**PAGE**
In [None]:
# IMPORTANT: The parameters below are set only for running this notebook independently. 
# When executing the full Ploomber pipeline, these values will be overridden by the settings in `pipeline.yaml`. 
# Any modifications made here will not persist when running the pipeline.
upstream = None
COUNTRY =  'ARM' # Code of the Country
product = {'data': f'../data/processed/{COUNTRY}/insight_trips.xlsx'}  # Path to save the final data product (stored under the 'data' key)
data_source = 'data/raw/insight-finance-trips'  # Path to the source data directory

# Efficiency
## Efficiency - 4
### To what extent the human resources were allocated in alignment to the defined  priorities? Are staff structures defined based on fund availability/priorities? How is this enabling/restricting UNICEF delivery?

This Notebook summarizes the trip approval reports from Insight (copy of **Trip Approval Report** in 01_main).

In [None]:
import re
from pathlib import Path
import pandas as pd
import unicef_cpe as cpe

from unicef_cpe.config import PROJ_ROOT


country_map = {k:v for k,v in cpe.utils.get_ecaro_countries_mapping(priority=False).items() if k in COUNTRY}
country_code_map = {v:k for k,v in country_map.items() }

In [None]:
# file_paths = sorted(list(RAW_DATA_DIR.joinpath('insight-finance-trips').glob('*.csv')))
source_path = PROJ_ROOT / Path(data_source)
file_paths = sorted(list(source_path.glob('*.csv')))

In [None]:
to_rename = {
    'TRIP_REASON3': 'reason',
    'BEGIN_DATE3': 'date',
    'TA_AMOUNT2': 'amount',
}
df_list = []
for file_path in file_paths:
    country = file_path.name.split()[-2]
    df_trips = pd.read_csv(file_path, usecols=to_rename)
    df_trips.insert(0, 'country', country)
    df_list.append(df_trips)
df_trips = pd.concat(df_list, axis=0, ignore_index=True)
df_trips.rename(to_rename, axis=1, inplace=True)
df_trips.drop_duplicates(ignore_index=True, inplace=True)  # records duplicated by 'Approved by'
print('Shape:', df_trips.shape)
print(df_trips.head())

In [None]:
print('Shape before:', df_trips.shape)
df_trips['date'] = pd.to_datetime(df_trips['date'], format='%d.%m.%Y')
#df_trips['amount'] = df_trips['amount'].str.replace(',', '').astype(float)
print('Shape after:', df_trips.shape)

mask = df_trips['country'].eq(COUNTRY)
df_trips = df_trips[mask].copy()

**BRIEF 1**
Translate this sentence from the notebook into Spanish: "Any modifications made here will not persist when running the pipeline."
The notebook and the rows that come after it are unrelated to each other.

**Click-target data**
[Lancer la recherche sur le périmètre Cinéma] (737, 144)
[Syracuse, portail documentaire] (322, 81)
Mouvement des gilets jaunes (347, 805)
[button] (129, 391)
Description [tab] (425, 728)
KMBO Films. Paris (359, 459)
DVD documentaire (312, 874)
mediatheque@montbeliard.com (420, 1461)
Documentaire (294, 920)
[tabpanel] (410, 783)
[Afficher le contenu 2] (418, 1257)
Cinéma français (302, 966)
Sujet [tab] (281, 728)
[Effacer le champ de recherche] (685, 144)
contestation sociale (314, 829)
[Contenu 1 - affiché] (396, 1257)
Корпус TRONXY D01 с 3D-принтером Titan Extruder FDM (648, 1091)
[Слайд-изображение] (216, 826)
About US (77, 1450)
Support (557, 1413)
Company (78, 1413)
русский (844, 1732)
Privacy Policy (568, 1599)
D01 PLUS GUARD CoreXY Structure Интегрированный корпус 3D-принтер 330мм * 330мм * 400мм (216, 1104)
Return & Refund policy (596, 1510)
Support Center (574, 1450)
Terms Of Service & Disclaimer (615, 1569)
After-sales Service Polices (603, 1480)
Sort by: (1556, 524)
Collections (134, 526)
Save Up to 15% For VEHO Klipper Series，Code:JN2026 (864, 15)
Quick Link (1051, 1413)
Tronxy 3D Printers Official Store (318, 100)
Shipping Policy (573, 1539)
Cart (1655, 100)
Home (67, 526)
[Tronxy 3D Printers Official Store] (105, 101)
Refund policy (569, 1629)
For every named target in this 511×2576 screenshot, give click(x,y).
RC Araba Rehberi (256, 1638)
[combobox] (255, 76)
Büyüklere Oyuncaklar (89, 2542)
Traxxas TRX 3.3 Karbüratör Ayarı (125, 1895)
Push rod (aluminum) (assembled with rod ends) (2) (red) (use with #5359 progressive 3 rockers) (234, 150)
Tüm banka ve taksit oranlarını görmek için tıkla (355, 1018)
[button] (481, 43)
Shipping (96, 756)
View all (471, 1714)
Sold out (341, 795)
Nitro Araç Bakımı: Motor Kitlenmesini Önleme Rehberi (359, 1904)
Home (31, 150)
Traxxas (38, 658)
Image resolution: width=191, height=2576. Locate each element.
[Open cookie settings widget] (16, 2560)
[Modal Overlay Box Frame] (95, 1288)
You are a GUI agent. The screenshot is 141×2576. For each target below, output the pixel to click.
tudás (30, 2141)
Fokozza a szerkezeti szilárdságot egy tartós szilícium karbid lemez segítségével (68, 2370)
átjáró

**BRIEF 2**
Format the rows as a numbered list, covering everything from the line that contains "mediatheque@montbeliard.com (420, 1461)" down to the line that contains "Company (78, 1413)", both included, and leave out any blank lines.

**EXERCISE OUTPUT 1**
Las modificaciones que se hagan aquí no se conservarán al ejecutar el pipeline.

**EXERCISE OUTPUT 2**
1. mediatheque@montbeliard.com (420, 1461)
2. Documentaire (294, 920)
3. [tabpanel] (410, 783)
4. [Afficher le contenu 2] (418, 1257)
5. Cinéma français (302, 966)
6. Sujet [tab] (281, 728)
7. [Effacer le champ de recherche] (685, 144)
8. contestation sociale (314, 829)
9. [Contenu 1 - affiché] (396, 1257)
10. Корпус TRONXY D01 с 3D-принтером Titan Extruder FDM (648, 1091)
11. [Слайд-изображение] (216, 826)
12. About US (77, 1450)
13. Support (557, 1413)
14. Company (78, 1413)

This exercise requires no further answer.